A block of data
-- -- --
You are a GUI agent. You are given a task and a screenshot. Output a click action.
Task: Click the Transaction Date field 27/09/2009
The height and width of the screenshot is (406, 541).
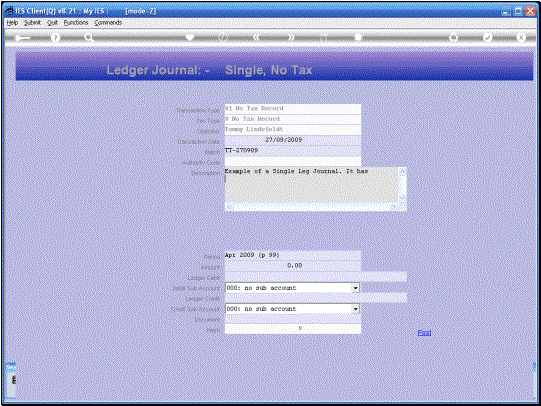coord(293,140)
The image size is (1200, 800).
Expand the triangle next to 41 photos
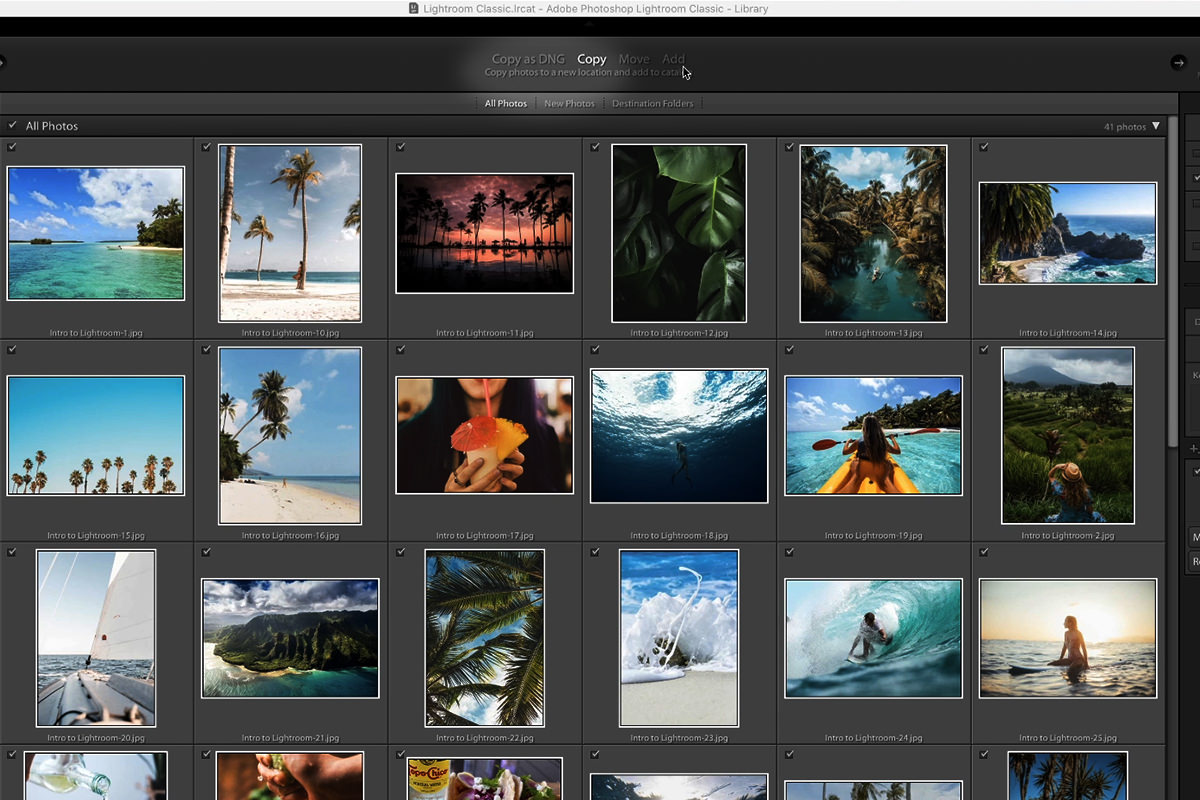point(1156,126)
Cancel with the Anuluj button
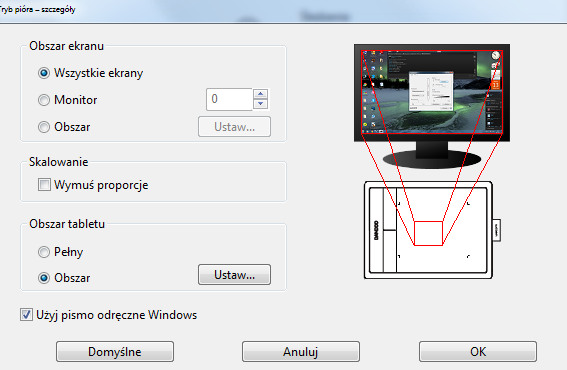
-- -- --
» WORK TO BE COMPLETED
Copy every line of the entries above word for word, but leave out the pictures.

» FULL OUTPUT
You are a GUI agent. You are given a task and a screenshot. Output a click action.
Task: Click the Transaction Date field 27/09/2009
The height and width of the screenshot is (406, 541).
coord(293,140)
The image size is (1200, 800).
Expand the triangle next to 41 photos
point(1156,126)
Cancel with the Anuluj button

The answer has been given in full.